Fratley moaned and rubbed his head. "What the bloody hell are you talking about, kid? And what
the bloody heck are you doing running through here like a chicken with it's coconut hacked off?!"
"I...It talks..." Ryoga stammered.
"What? you were expecting me to 'wark' like a Chocobo?" Fratlet put his hands on his sides, tilting
his head to the left. "Or maybe say 'Kupo' up to ten times a sentence, even?"
"S...stay back, devil!" Ryoga growled, putting his hands togethor. "Don't make me blast you into
another world!"
"Oh, please. I don't have time for paranoid banter of a pubescent little boy. Stand aside, you're in
my way."
"Huh?"
"I said stand aside."
"Y..you're not gonna attack me?"
"Why the bloody hell would I do that?!" Fratley growled, becoming quite annoyed.
"W...well..."
"Sigh...stand aside, boy, or you will taste my lance."
"Where are you going? A town?"
"..."
"Well?"
"Erm..." Fratley glanced left and right. "Oh bloody hell..."
"Oh, you gotta be kidding me..." Ryoga hung his head.


"So...uh...Fratley, right?" Ryoga asked as the two walked along a road cutting through the forest.
"Aye, that's my name.Vagabond Dragoon 1st devision." Fratley nodded.
"What is it you do...?"
"Erm...I..uh...Dragoon, I suppose...I jump and hit monsters in the head with my lance..."
The two continued on in silence.

"And yourself?" Fratley asked.
"I ...uh...I break things with ki and all that..." Ryoga shrugged.
"Ah...I think I see a settlement up ahead..." Fratley pointed up the road.
"Finally! Maybe they can tell me how to get back to Nerima!" Ryoga said, taking a running start.
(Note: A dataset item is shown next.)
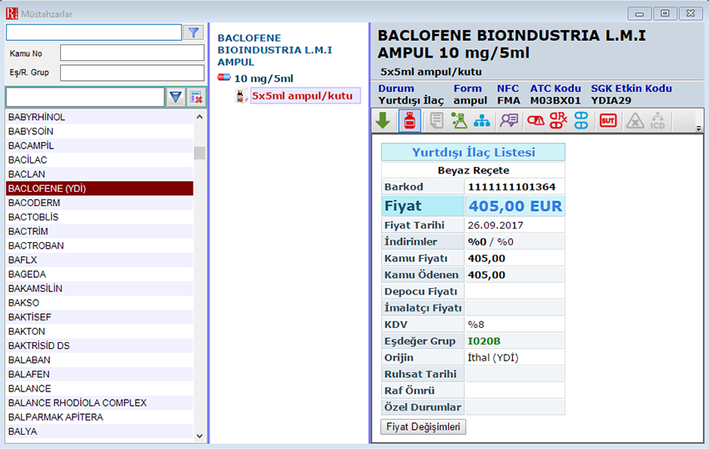Click the drug list scrollbar down arrow
Viewport: 709px width, 449px height.
click(199, 435)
"Rally ho!" The Dwarf at the front gate waved.
Fratley returned the gesture with a hearty 'Rally Ho', while Ryoga had feinted from the sight
of little green men.
"Wait just a moment..." Fratley thought. "How the bloody hell did we cross two bloody frickin
continents?! And in less than two days, no less!"
"Huh? Where are we?" Ryoga groaned, sitting up where he had feinted.
"Eh? ...Erm..."
"Bloody hell..." Ryoga sighed, shaking his head in dismay.


The End!
The end of this story, but not the end of this relationship. I think I'm onto something!